It took a tremendous amount of force to break that material. More than any organic human could withstand. Their organs would rupture, their bones would crack, they'd suffer spinal injuries from whiplash. Lynn crashed through, feeling a thousand different pains as she landed hard on the floor of the enclosure. She sat up, breathing deep, expanding her ribcage to push out any big pieces of glass that had lodged in her torso. Reaching behind her, she felt the shredded meat of her back and the exposed synthetic skeleton beneath. The pain was bad but the anger was worse.
Lynn stood up and bled, her purplish synthetic fluids leaking from her deep wounds like grape juice. The Unit watched her, waiting. The android had no reason to move, to strike. It had Lynn cornered. The fight was already won.
Reaching to her bandolier, Lynn depressed a comms button.
◆◆◆
"Grave Maker, come in."
The signal was choppy this far underground. Oscar immediately stopped and ascended a level.
"Copy," he said.
"I can't beat her… she’s too strong… I'm going to have to use the EMP."
"No," Oscar said quickly. "Just keep fighting. The EMP will kill you anyway! You might as well try."
"This is the only way,” Lynn protested. “If I keep fighting, she'll just break me in half. Then she'll come for you."
"I'll just have to take care of Greyson before she gets here. I'm pretty far down already."

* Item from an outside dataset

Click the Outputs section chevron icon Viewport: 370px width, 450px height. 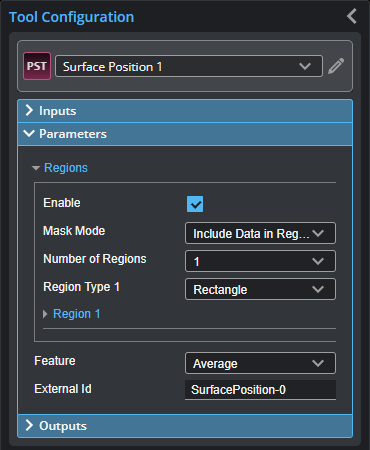pyautogui.click(x=29, y=425)
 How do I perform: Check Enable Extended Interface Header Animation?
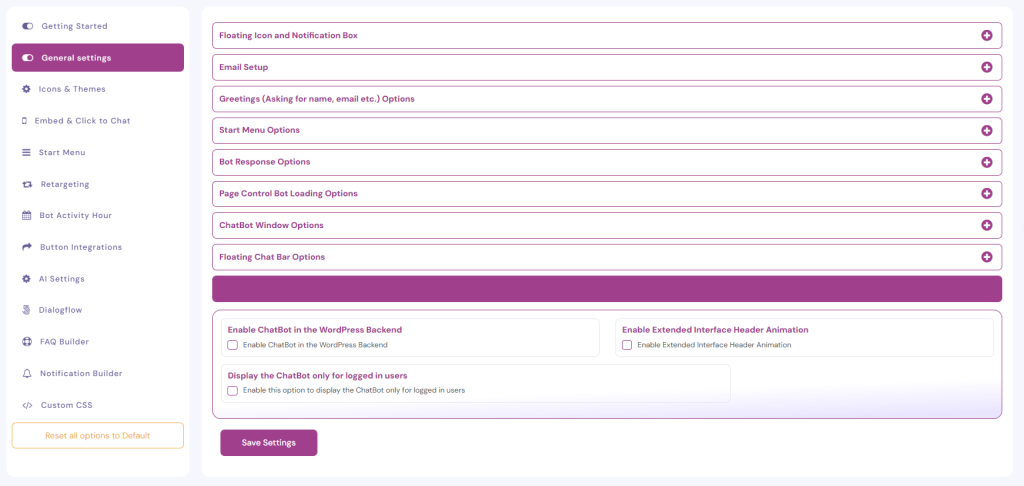coord(627,345)
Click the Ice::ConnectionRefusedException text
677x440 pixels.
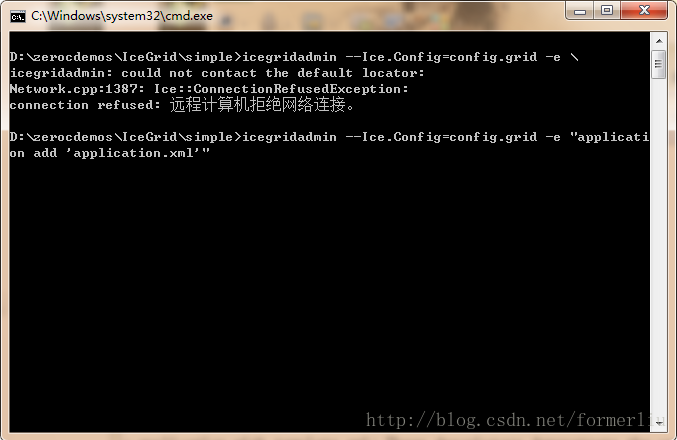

"Forget it, Oscar. It's my life. I've been going after the son-of-a-bitch a lot longer than you have. I'm going to have my little victory up here. Suck it up."
Oscar tried to say something more, but his words fell on deaf ears. Lynn had switched her comms off.
"Damn it!" Oscar growled. He started climbing again, entertaining the idea of going to help Lynn, but then he realized how stupid that was.
A moment later, the lights flickered and shut off. She had done it.
The backup generators quickly flipped on and Oscar was back in business. Feeling empty and cold, he continued down the stairwell. With each level, he felt as though he were sinking deeper and deeper into a darkness he would never escape from. A pall of sorrow suddenly fell over him. Doubts. Fears. Pain. Everything returned. In silence, alone, Oscar moved down the stairwell in more of a controlled fall than an actual jog.
Finally, he was at the end. No more stairs. Looking to his left, he saw a door marked Sub-level T. That was as far as the place went, for now.
He twisted the door handle, expecting it to be locked. It wasn't. Oscar strode through and found himself in a sort of locker room. Scrub suits were hung everywhere. Most of them had names. There was a dispenser for paper masks, a series of hooks where face shields and goggles had been hung. Oscar figured he was covered enough, and kept going.
He soon entered a lab. It was a big space, dark and shadowy, but there was a distant light glowing somewhere. Oscar followed it like a lost sailor, using the compensations of his goggles to avoid crashing into the screens that had been set up around individual workspaces.
Coming around the edge of a screen, he saw a fully suited man standing by a table, his back turned. It was DeAndre Greyson. The hairnet over the neat beard gave it away. On the table, broken into a hundred pieces, were a series of synthetic body parts. Most synths started life like this, a bunch of pieces put together. But this was not that. This was some sort of sick experiment.
Oscar took another step to get a better look. With a shock, he saw the head and face of the synth. It was Catalea. Her eyes were closed. Her face completely still… like a doll. She was dead, or as close to it as a synth could get.
"You bastard," Oscar snarled.
The man at the table didn't flinch or turn toward him. He just stayed there, fidgeting away with some sort of tool.
"I figured I’d be seeing you again," he said, voice muffled by the net and mask but otherwise calm. “I didn’t expect you so soon though. And I certainly wouldn’t have guessed you’d make it this far. Color me impressed."
"I had help," Oscar said, his hand shaking as he raised his weapon.
“Where is your help now, amigo?” Greyson said just as the lights suddenly shut off.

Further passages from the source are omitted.